「マジ? サボりすぎて?」
「いや、普通に真面目だったって。でも友達が退学したとかなんかで、そこから様子が可笑しくなったって」
「どういう事? 自分もやめようと思ったとか?」
「分かんない」
……そういえば昨日、あいつって言ってた。
思わず言葉にしていたみたいな言い方だった。あいつ?と訊ねる私の声は届いていないような感じで、確かあの時結城君は、そんな自分は見せられないって……。
「なんか、普通に先輩達と仲良かったみたいなんだよね。意外じゃない?」
「あんたの同中の先輩みんな派手だもんね……」
「流石に隠が過ぎるからね、あいつ。澪と関わりなかったら話してるとこ見た事なかった」
「よく二人でいられるよね澪は。二人の時何話すの?」
「え……いや、別に普通に、体調心配してくれてそれについて話したり——」
結城君と、何を話してる?
それ以外に何かある?
私は、結城君の何を知ってる?
「——他には、特にないかな」
「ないんかーい! 何? 保健委員か何かか奴は」
あはは!とまた明るい笑い声が生まれる。でも、私は今それどころじゃなかった。
今気づいた事実が衝撃的だったのだ。もう深く繋がりのある関係の様な気持ちで、心の支えにして、結城君に頼り切った私がいる。結城君のおかげで今、私はここで上手く息をする事が出来ているのに。
私、結城君の事何も知らないんだ。
「気になんの? あいつの事」
その穂乃果ちゃんの質問は私に向けられていた。ぴたりと口を閉じたみんなも私の方を向いている。

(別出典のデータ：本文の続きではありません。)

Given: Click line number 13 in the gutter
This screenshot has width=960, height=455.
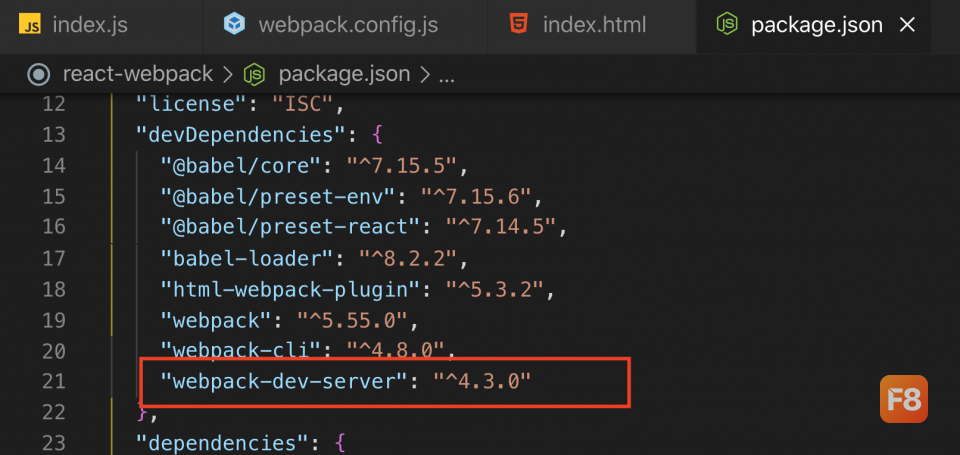Looking at the screenshot, I should pyautogui.click(x=54, y=134).
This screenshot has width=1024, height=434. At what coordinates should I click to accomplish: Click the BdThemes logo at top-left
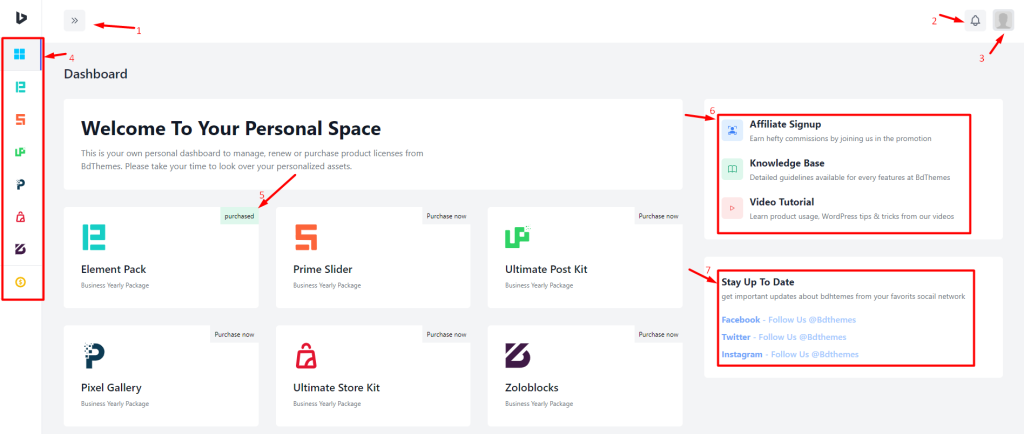20,18
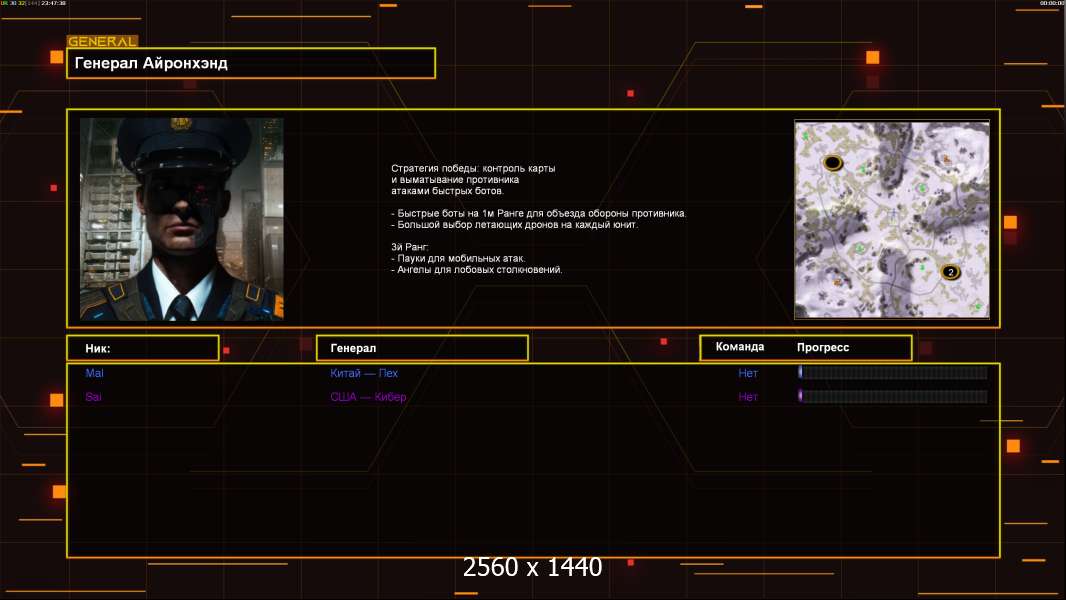Viewport: 1066px width, 600px height.
Task: Click the Прогресс column header
Action: coord(823,347)
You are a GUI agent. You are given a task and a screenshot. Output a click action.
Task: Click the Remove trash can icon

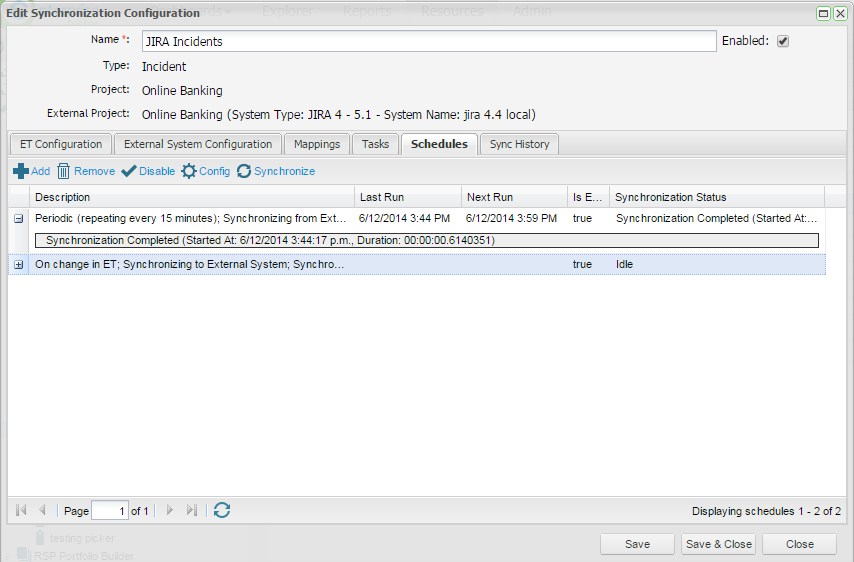click(x=63, y=171)
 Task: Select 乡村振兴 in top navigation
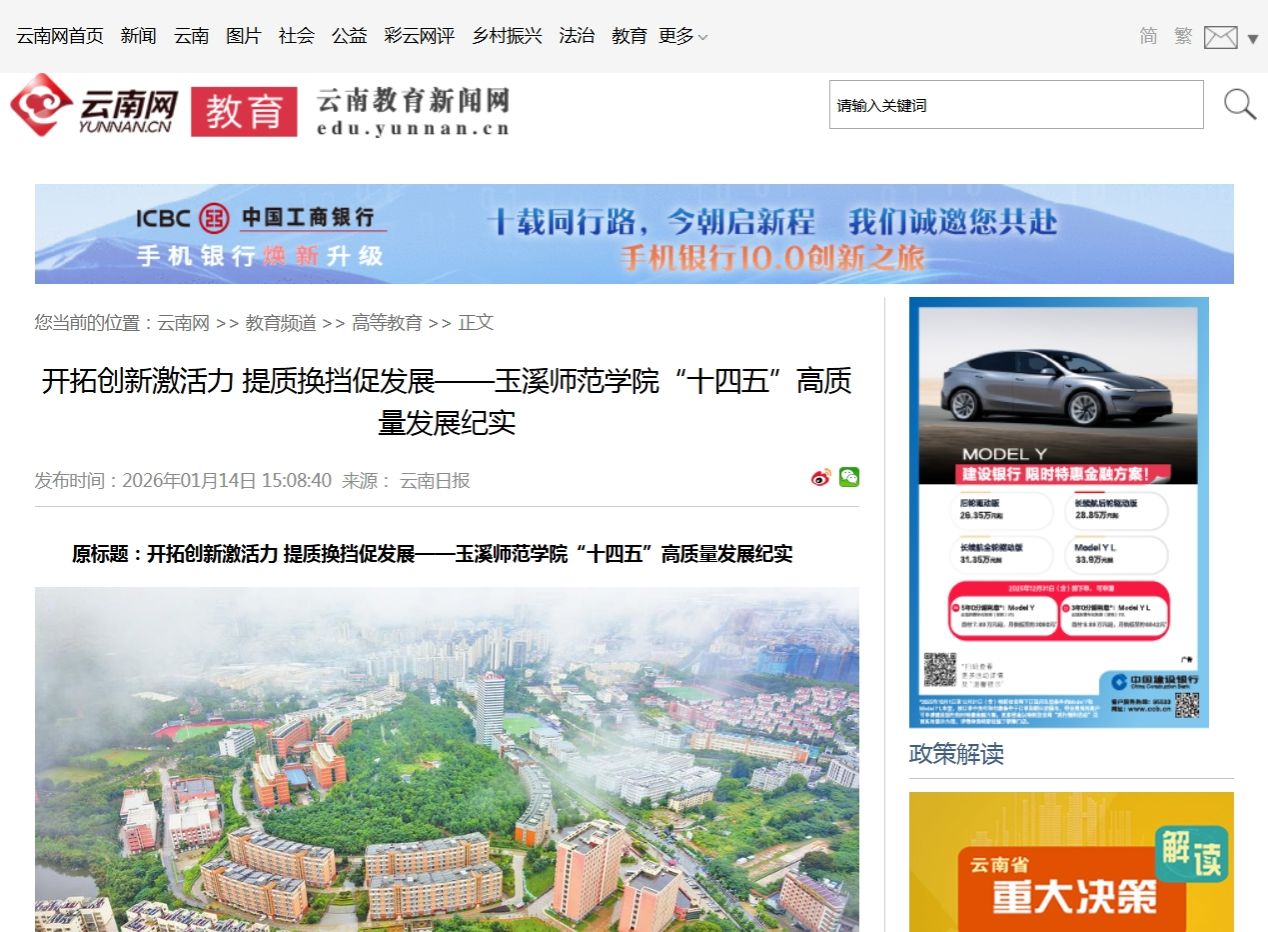coord(507,36)
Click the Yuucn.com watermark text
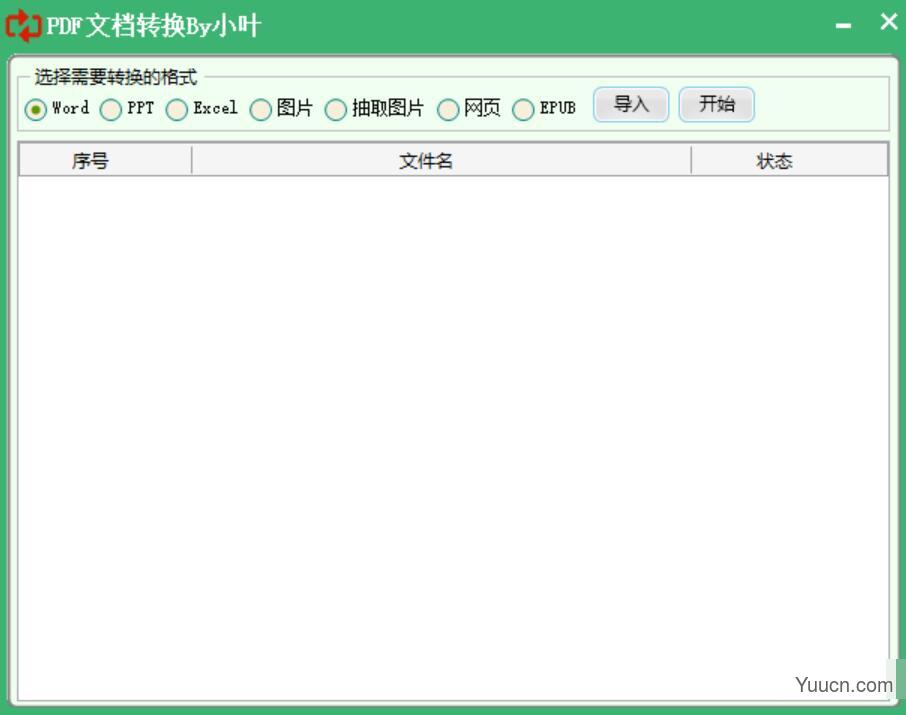This screenshot has height=715, width=906. [844, 685]
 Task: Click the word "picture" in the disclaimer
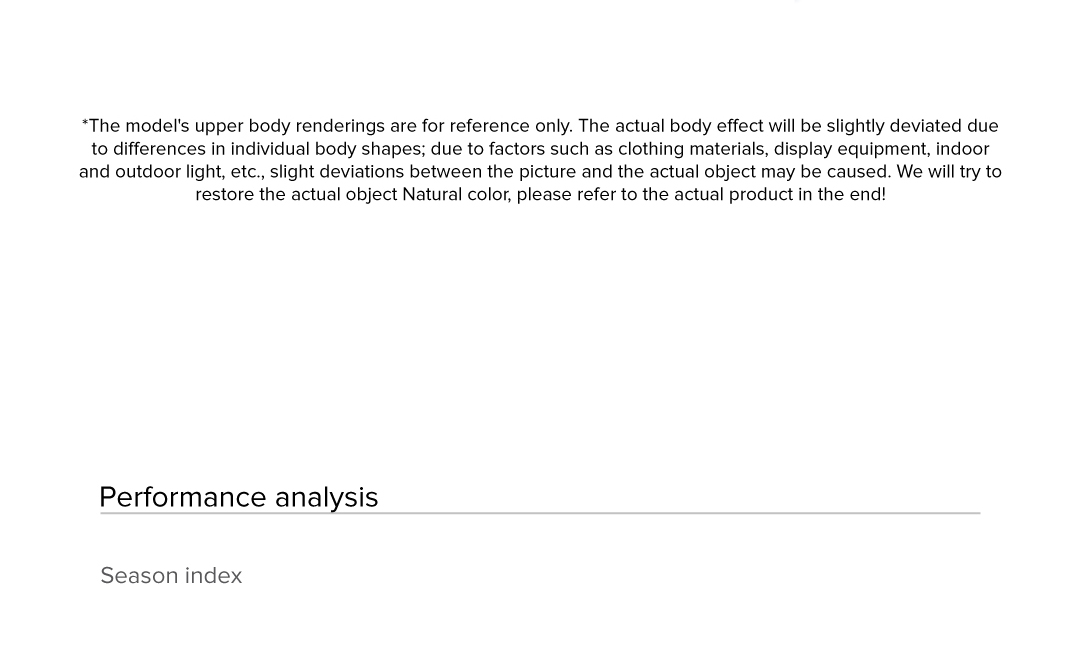(547, 172)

どうしよう、どうしようと、きっと昨日までの私は慌ててしまって、何を答えれば正解か探って、ぐるぐる考え過ぎて自分が嫌いになって体調が悪くなっていたかもしれない。
——でも、
「……うん」
今日の私はその問いに一つ、うんと頷く事が出来た。
なんでだろう……いや、なんでも何もない。だってそれが自分の本当の気持ちだからだ。
結城君が気になる。
私をいつも助けてくれる、私の知らない結城君。留年してて、本当は真面目で、でも派手な友達がいた結城君。友達の退学がきっかけで可笑しくなった結城君。
結城君は、私が思っているより遠くに居る。
離れた所から私に声をかけてくれている。
もっと側に、隣に居ると思ってたのに。
「聞いてあげよっか、私。澪の代わりに」
その提案に、声の主である穂乃果ちゃんにハッと目をやると、穂乃果ちゃんは、「澪、そういうの苦手でしょ?」とニッコリ笑って言った。
それは、私の代わりに結城君の情報を集めてくれるって事? それとも直接本人に聞いてくれるって事?
「……ううん、大丈夫。自分で聞く」
そして、「ありがとう」と穂乃果ちゃんに告げると、穂乃果ちゃんは、「そ」と、つまらなそうに、どこか不満げにこの話題を終えて、「そういえばこのあいださー」と、気まずくなる前に別の話題に切り替わった。
あれ? なんで穂乃果ちゃんちょっと嫌そうだったんだろう……。
いつものあっさりと興味を失った感じにも見えなくはないけれど、どこか機嫌を損ねた感じもした。
それを感じ取ると、じわっと冷や汗が滲み出す感覚がする。
私、間違えちゃったのかも……?
いや、でも結城君の事気になるけど自分で聞けないから友達に聞かせるって、そんなの小学生のやる事じゃん……。
そうだよ、流石にそれはないと納得してみた時、キーンコーンカーンコーンと、学校生活が始まるチャイムが鳴った。